EXERCISE OBJECTIVE ▸
Line by line, reproduce the records exactly.

DATA FOR THIS TASK ▸
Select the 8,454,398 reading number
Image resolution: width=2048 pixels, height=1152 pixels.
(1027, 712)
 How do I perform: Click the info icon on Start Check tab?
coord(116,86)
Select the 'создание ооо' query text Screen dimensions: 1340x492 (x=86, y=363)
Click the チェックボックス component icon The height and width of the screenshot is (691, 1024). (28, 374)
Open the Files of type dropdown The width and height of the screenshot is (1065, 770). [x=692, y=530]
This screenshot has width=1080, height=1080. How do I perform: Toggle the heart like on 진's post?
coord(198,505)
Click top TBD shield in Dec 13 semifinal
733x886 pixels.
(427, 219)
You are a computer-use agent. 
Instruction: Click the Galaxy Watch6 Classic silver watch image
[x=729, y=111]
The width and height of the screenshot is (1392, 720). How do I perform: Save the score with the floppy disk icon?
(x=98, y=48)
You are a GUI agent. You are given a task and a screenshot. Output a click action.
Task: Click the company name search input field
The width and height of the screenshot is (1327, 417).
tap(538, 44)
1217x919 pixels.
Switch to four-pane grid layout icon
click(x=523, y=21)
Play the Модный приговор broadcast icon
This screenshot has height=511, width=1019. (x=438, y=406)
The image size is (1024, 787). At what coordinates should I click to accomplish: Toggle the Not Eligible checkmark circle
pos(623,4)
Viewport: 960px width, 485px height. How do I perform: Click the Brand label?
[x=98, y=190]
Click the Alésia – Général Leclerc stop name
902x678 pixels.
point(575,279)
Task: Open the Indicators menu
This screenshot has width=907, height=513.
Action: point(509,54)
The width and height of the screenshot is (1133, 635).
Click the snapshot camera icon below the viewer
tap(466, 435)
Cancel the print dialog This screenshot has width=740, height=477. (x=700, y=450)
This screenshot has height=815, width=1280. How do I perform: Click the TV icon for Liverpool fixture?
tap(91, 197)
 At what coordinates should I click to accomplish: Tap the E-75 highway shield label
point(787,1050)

ANSWER TO THIS PROBLEM ▸
Select the 8,454,398 reading number
Image resolution: width=2048 pixels, height=1152 pixels.
(1027, 712)
 How do I perform: Click the info icon on Start Check tab?
coord(116,86)
Select the 'создание ооо' query text Screen dimensions: 1340x492 (x=86, y=363)
Click the チェックボックス component icon The height and width of the screenshot is (691, 1024). (28, 374)
Open the Files of type dropdown The width and height of the screenshot is (1065, 770). [x=692, y=530]
This screenshot has width=1080, height=1080. How do I perform: Toggle the heart like on 진's post?
coord(198,505)
Click top TBD shield in Dec 13 semifinal
733x886 pixels.
(427, 219)
You are a computer-use agent. 
Instruction: Click the Galaxy Watch6 Classic silver watch image
[x=729, y=111]
The width and height of the screenshot is (1392, 720). How do I perform: Save the score with the floppy disk icon?
(x=98, y=48)
You are a GUI agent. You are given a task and a screenshot. Output a click action.
Task: Click the company name search input field
The width and height of the screenshot is (1327, 417).
tap(538, 44)
1217x919 pixels.
Switch to four-pane grid layout icon
click(x=523, y=21)
Play the Модный приговор broadcast icon
This screenshot has height=511, width=1019. (x=438, y=406)
The image size is (1024, 787). At what coordinates should I click to accomplish: Toggle the Not Eligible checkmark circle
pos(623,4)
Viewport: 960px width, 485px height. How do I perform: Click the Brand label?
[x=98, y=190]
Click the Alésia – Général Leclerc stop name
902x678 pixels.
point(575,279)
Task: Open the Indicators menu
This screenshot has width=907, height=513.
Action: point(509,54)
The width and height of the screenshot is (1133, 635).
Click the snapshot camera icon below the viewer
tap(466, 435)
Cancel the print dialog This screenshot has width=740, height=477. (x=700, y=450)
This screenshot has height=815, width=1280. How do I perform: Click the TV icon for Liverpool fixture?
tap(91, 197)
 At what coordinates should I click to accomplish: Tap the E-75 highway shield label
point(787,1050)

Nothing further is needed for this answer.